# Help with my GSD 11 yrs..........



## angjoek513 (Jul 8, 2011)

Hi all, first time posting been reading the forms for years. 
We have our Zeke Male GSD since he was a puppy, he's been part of our family for almost 12 years. He goes everywhere with us and is like our child. He has always been very healthy. I know he's getting up in age and one day were going to have to say goodbye, hopefully not for a very long time. A few weeks back he started to lick his back paws and legs enough to get a few open sores. Now I have noticed when he is laying down his leg jerks a lot and he'll move or turn another way then when he falls asleep again it starts to jerk every now and then its like its pulsing. The other day he got up and almost fell over like he's loosing his balance in his back area. He stands at the stairs like do i really want to go down them. He's also starting t loose his hearing a little. What do I do to make him more comfortable. He really doesn't cry or yelp, not in pain but, hes more fustrated that he cant chase the cat down the street. I really need to take him to the vet and get him looked at as we always have the only thing is now my hubsband has been laided off from work for a year and its really tough to get money together. Don't get me wrong I will find a way to get him help just need to find a vet who might let me make payments. He has a dog bed he lays on should I be looking for something more spacific for senior dogs to help keep him comfy? And is there anything else I can give him to help him. It breaks our heart not think of not having him around and want to keep him as comfortable as possible for as long as we can. I know we are going to have to find ways to help him up and down stairs and outside. Any suggestions on websites that have inexpensive items for senior dogs to improve there remaining years would be great. Thanks in advance........


----------



## KZoppa (Aug 14, 2010)

He's 11 years old! When you get him checked by a vet, i would suggest having him checked for DM (degenerative myalpothy) and arthritis. He's up there in age so it really could be any number of things. The dog bed he has should be fine for him. If you want i'm sure he probably wouldnt mind a couple pillows or even his own blanket but you'd have to ask him! lol. He's an older shepherd. Average lifespan for a GSD is 10-12 years with some occassionally living longer than that. Given his age, you should really try to prepare to let him go soon. You just never know. Love him, get him seen by a vet and love him some more. good luck.


----------



## JakodaCD OA (May 14, 2000)

I would also check with your vet first, then maybe consider a chiropractor, massage therapist ,,

My senior dogs always got ALOT out of a chiro and/or massage therapy..Consider some supplements as well, MSM w/glucosamine could do him no harm

First get a vet accessment, and I'd do a senior blood panel and go from there..

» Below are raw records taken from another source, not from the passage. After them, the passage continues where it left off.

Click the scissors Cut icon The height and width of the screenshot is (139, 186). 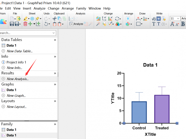point(54,18)
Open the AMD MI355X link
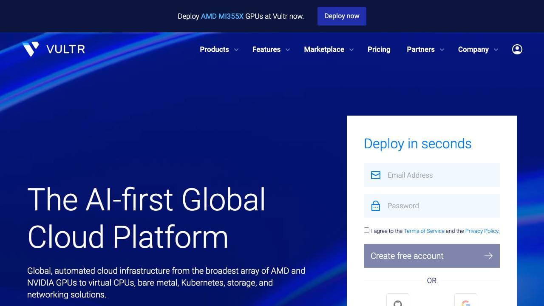The width and height of the screenshot is (544, 306). [x=222, y=16]
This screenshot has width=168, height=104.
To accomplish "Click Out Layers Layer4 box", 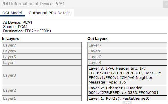I will pos(127,62).
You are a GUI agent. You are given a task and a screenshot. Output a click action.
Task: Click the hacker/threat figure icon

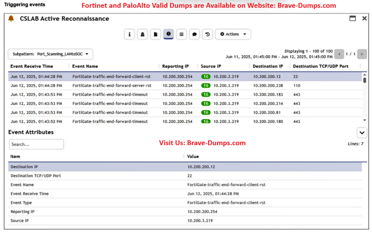[x=142, y=34]
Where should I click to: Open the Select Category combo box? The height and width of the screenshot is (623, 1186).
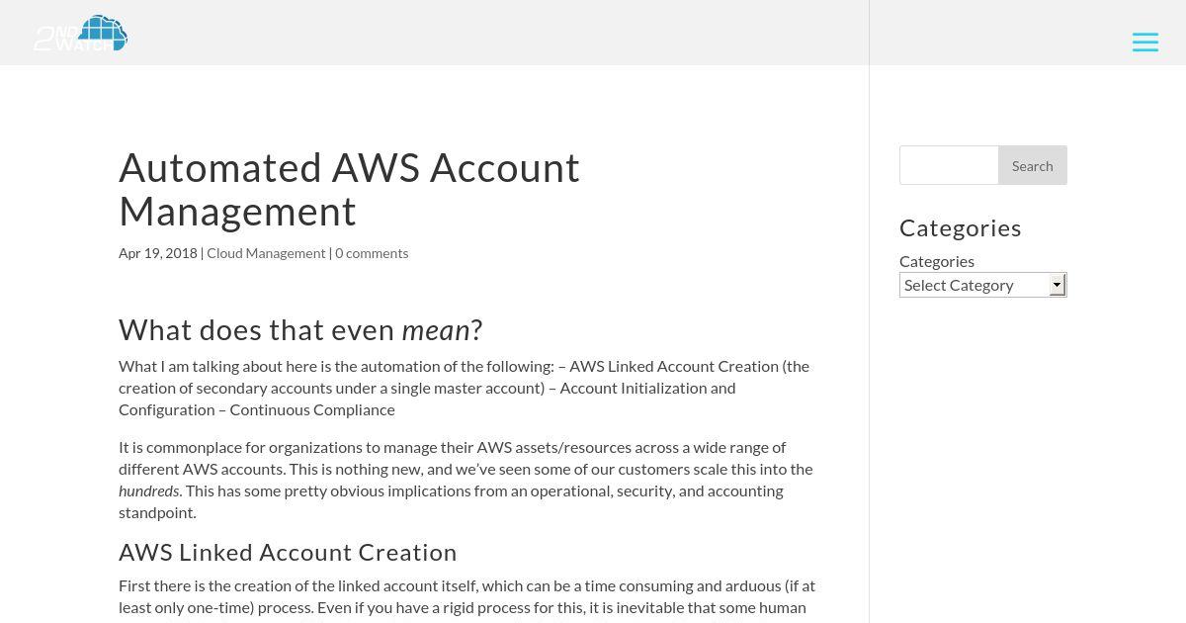(982, 285)
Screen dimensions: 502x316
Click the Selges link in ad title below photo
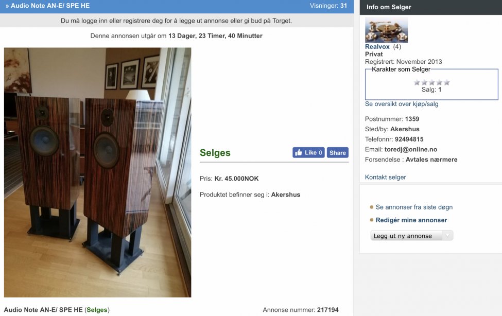tap(97, 310)
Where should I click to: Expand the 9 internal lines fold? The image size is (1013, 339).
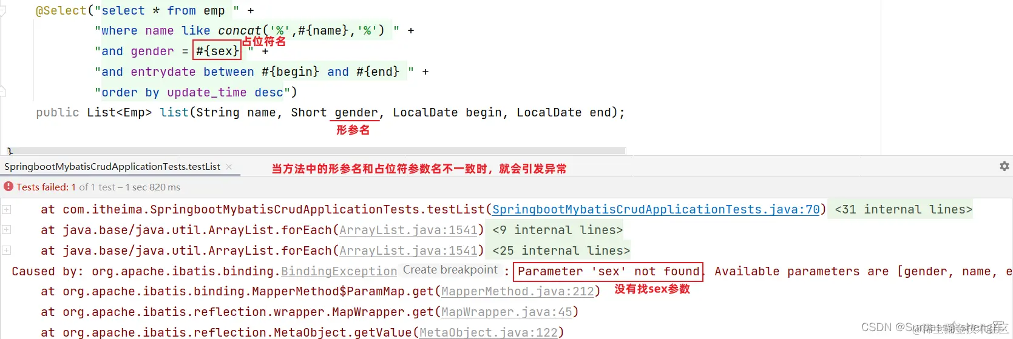(557, 230)
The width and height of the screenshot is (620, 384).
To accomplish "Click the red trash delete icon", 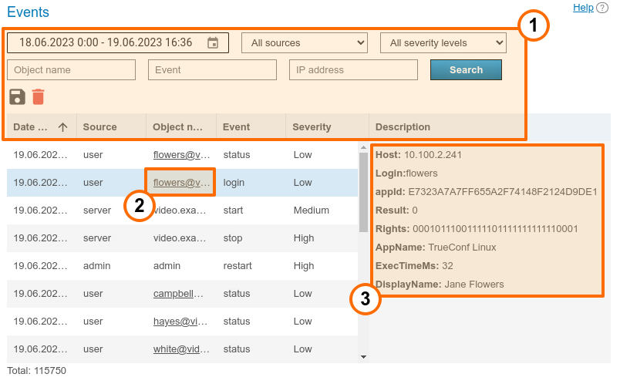I will click(38, 96).
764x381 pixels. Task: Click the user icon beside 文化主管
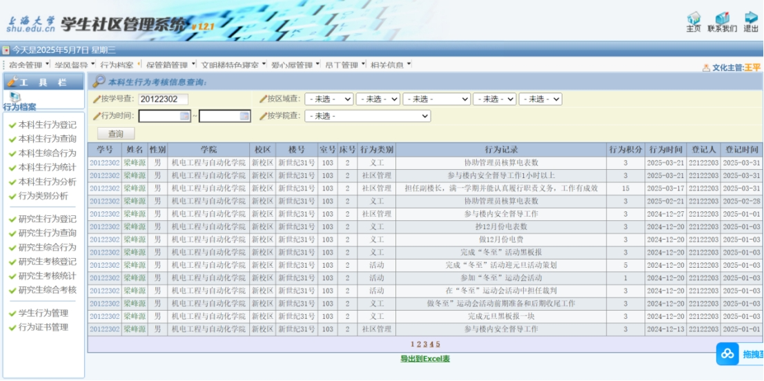point(706,68)
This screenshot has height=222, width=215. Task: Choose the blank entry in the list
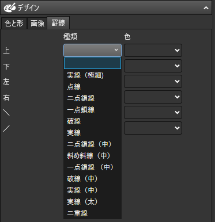[92, 63]
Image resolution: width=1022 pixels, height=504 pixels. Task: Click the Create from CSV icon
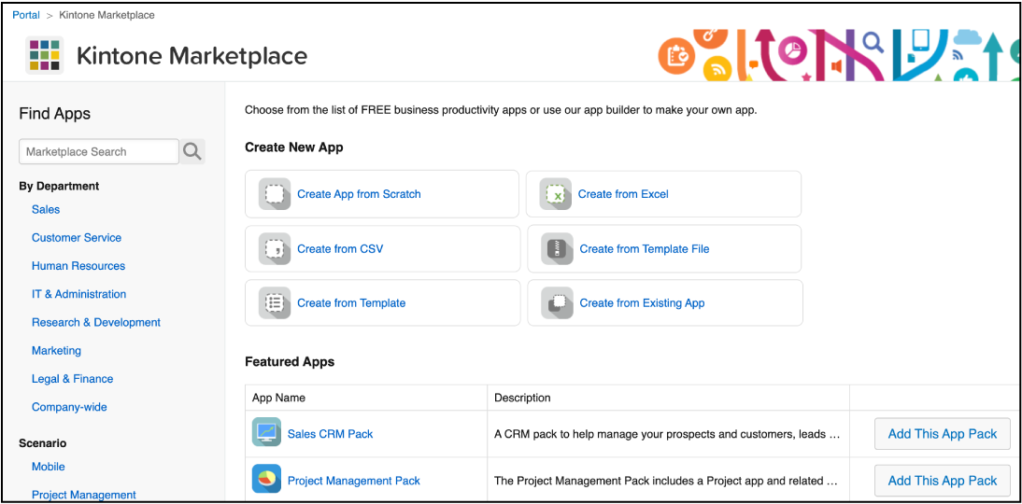[x=275, y=249]
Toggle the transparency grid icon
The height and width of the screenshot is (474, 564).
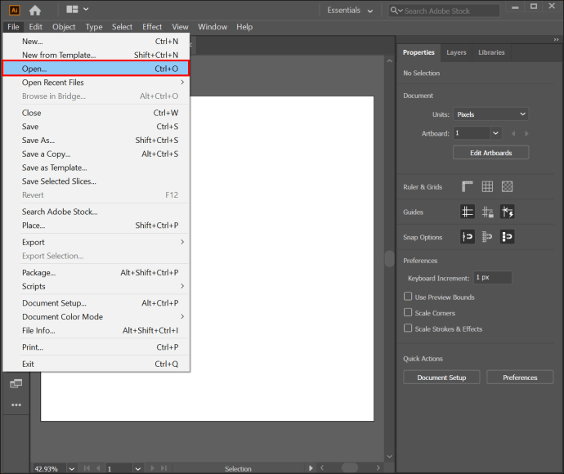(507, 187)
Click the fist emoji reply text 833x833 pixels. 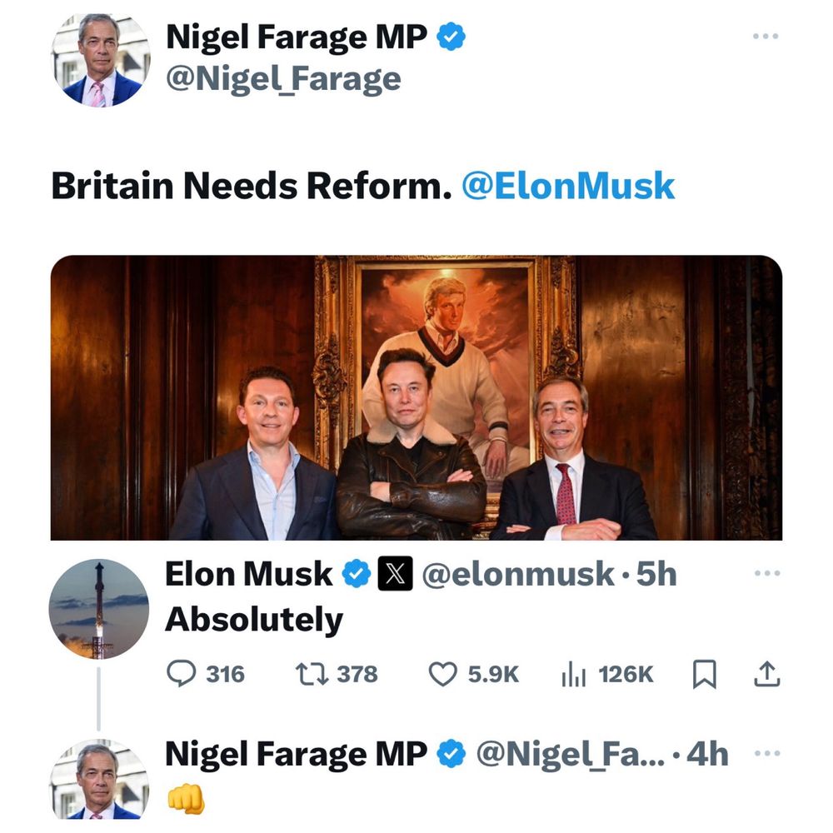(185, 801)
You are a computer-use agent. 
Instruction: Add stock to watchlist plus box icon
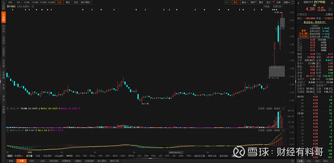point(330,9)
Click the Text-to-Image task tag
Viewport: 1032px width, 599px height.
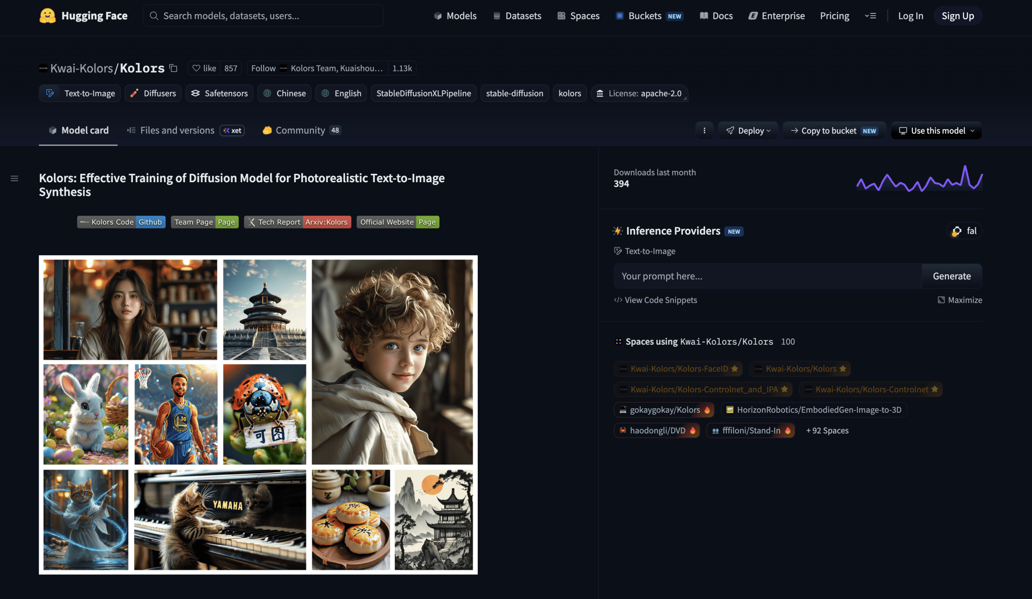[79, 93]
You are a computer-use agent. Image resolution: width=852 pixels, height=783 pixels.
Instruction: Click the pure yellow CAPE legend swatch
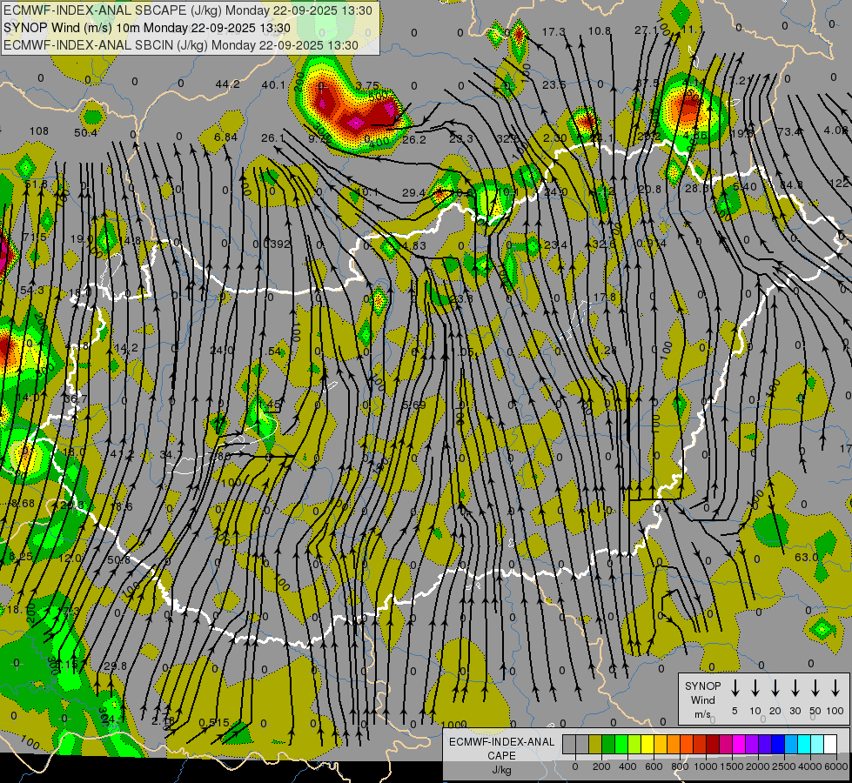point(647,745)
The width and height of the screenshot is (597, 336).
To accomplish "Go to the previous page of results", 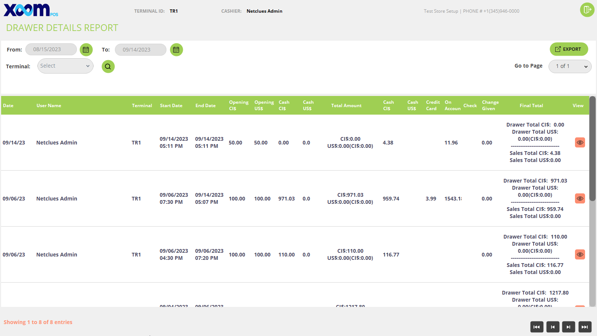I will [x=553, y=327].
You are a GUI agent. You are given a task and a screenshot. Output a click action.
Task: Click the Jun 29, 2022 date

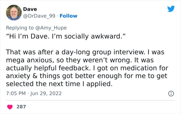tap(46, 94)
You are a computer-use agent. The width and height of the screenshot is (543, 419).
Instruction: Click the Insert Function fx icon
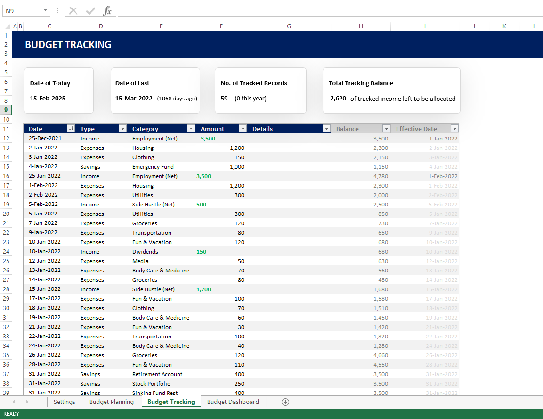(x=107, y=11)
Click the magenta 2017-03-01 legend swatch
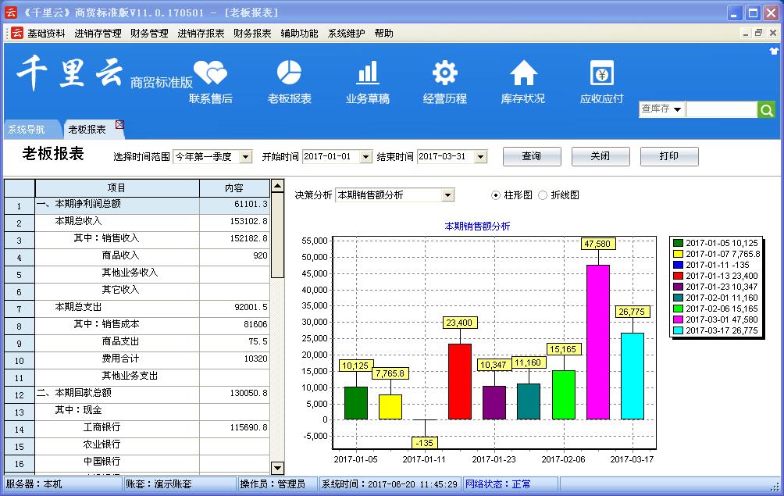The width and height of the screenshot is (784, 496). click(x=678, y=319)
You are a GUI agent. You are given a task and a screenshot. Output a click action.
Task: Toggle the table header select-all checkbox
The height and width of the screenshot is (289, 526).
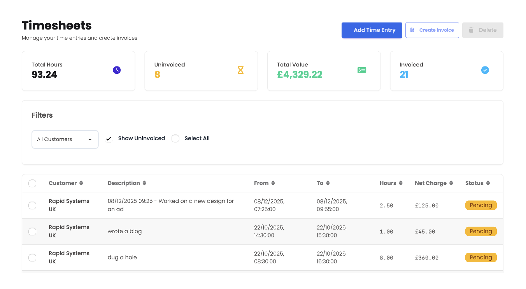pos(32,183)
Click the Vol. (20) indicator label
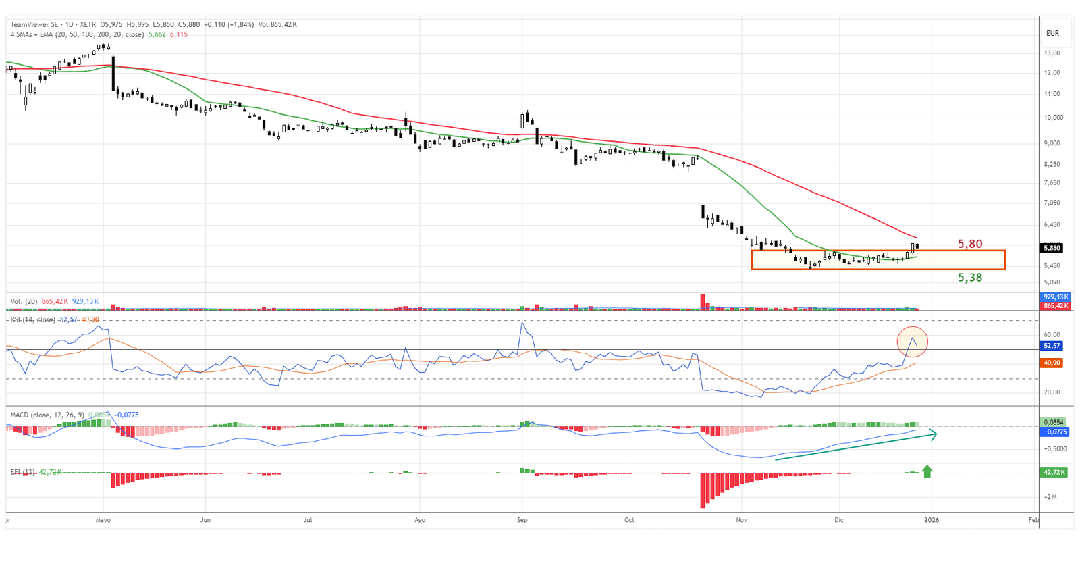Viewport: 1080px width, 564px height. (x=24, y=301)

My gsd's except one, have always lived long lives until 13 -14 years old..


----------



## WVGSD (Nov 28, 2006)

Something like this might be a help. In the meantime, you could use a bath towel to help your dog go up and down the stairs. 

ComfortLift Carrier: Sling-style dog carrier supports and assists older or arthritic dogs


----------



## Deuce (Oct 14, 2010)

11 is a good age for a GSD as Zoppa said. I think you need to first talk to you vet and then take things from there. It's hard to plan things when you don't know what's going on first


----------



## angjoek513 (Jul 8, 2011)

Thanks for the responses. WGVSD thanks for the link I can afford one of those to help get him up and down the stairs. Thanks Again.
Today he's just laying around. His nose is dry and his ears and tounge are hot so he may be running a fever. I tried to feed him, everytime he put his head down to the bowl to eat he whined a little like it hurt. So I held the dish up to his mouth and he ate everything, then I helped him out and down the stairs I watched him Pee and poop, so at least he's eating, and pottying. I am going to get him to the vet on Monday. I'm pretty sure my vet will let me make payments. I'll keep you all posted on what they say. 
I know people keep telling me to be prepared but I'm not giving up on him until he lets us know. I'm hoping he just has a bug or something not so bad.


----------



## angjoek513 (Jul 8, 2011)

Well we took our Zeke to the vet yesterday. Vet his starting him on prednisone and antibiotics for his hips,legs and hotspots. He said the hotspots on his legs he kept licking were geting real bad. After 2 weeks hel'll recheck him and see were we go from there. He gave us some drops to put in his ears because I told him he couldn't hear very well out of one ear, well after the drops were put in now he can't hear us at all medication pull out info said it might cause temp hear loss with few with perm hearing loss its called Mometamax 15g. Read some comments on the internet about perm hearing loss hope we didn't make a mistake in giving him this. I'm going to call the vet this morning and see what he thinks and we should discontinue use or if he thinks it a temp side effect. All in all though he slept threw the night which he hasn't done in a week. We also changed his dog food to science diet with glucosomine.


----------



## kals (Jul 21, 2011)

Hi, anyone know about NuJoint, NuVet products and do they work? There's all kinds for GS elder problems hips, itchyness, etc. The product is guaranteed.


----------



## shilohsmom (Jul 14, 2003)

Thanks for updating us. Not to sure about the Science Diet food, but def want to include glucosomine in the diet. I sure hope the hearing loss is temporary.


----------



## angjoek513 (Jul 8, 2011)

Well Zeke is acting like his old self again. He feels much much better. The hotspots are almost healed, he walk and go down the stairs again without any falling over. His hearing is a little better but I can tell its still not the same hoping it will come back. Seeing the vet for a follow up this Friday. But all in all I am so happy his is feeling better.


----------